## What is expected
Every line in the listing below from the one with "Task: Open the blue help question mark" through the one with "Click the red Delete X toolbar icon" is to be reproduced exactly, both ends included; leave out the rest.

## Entries supplied
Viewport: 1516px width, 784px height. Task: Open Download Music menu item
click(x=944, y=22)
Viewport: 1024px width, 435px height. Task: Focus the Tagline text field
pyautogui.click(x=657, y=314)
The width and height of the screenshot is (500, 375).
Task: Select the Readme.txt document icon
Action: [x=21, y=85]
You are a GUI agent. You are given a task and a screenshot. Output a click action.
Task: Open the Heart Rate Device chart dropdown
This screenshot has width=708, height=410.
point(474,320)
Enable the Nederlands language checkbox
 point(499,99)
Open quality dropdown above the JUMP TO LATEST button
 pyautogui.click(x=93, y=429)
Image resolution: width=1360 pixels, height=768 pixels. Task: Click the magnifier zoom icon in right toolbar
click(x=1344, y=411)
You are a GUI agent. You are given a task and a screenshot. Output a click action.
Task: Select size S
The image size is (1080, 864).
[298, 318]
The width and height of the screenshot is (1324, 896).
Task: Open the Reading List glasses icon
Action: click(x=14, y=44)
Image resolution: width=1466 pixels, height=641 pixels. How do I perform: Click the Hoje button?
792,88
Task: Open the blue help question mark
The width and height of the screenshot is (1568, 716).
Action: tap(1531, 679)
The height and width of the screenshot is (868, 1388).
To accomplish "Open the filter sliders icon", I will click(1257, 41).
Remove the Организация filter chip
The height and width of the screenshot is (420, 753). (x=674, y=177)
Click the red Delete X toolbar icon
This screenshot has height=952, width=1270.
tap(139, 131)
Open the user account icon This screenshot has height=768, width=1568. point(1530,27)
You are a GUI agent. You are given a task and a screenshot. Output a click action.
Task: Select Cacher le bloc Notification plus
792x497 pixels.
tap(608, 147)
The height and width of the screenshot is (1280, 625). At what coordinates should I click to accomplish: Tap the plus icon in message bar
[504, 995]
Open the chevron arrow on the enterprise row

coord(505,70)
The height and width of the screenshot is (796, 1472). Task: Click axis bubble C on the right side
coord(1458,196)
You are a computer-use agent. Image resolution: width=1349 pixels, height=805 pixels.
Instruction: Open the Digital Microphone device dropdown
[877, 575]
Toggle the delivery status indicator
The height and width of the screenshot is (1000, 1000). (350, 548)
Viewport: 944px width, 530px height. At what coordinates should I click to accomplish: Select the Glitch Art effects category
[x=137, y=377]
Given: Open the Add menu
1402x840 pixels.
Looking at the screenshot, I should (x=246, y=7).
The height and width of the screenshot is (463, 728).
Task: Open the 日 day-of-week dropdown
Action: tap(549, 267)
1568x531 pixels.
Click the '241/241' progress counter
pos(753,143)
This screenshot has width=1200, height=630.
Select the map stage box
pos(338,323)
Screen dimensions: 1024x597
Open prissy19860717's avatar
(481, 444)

## Expected answer
Task: Open the blue help question mark
The width and height of the screenshot is (1568, 716).
Action: tap(1531, 679)
The height and width of the screenshot is (868, 1388).
To accomplish "Open the filter sliders icon", I will click(1257, 41).
Remove the Организация filter chip
The height and width of the screenshot is (420, 753). (x=674, y=177)
Click the red Delete X toolbar icon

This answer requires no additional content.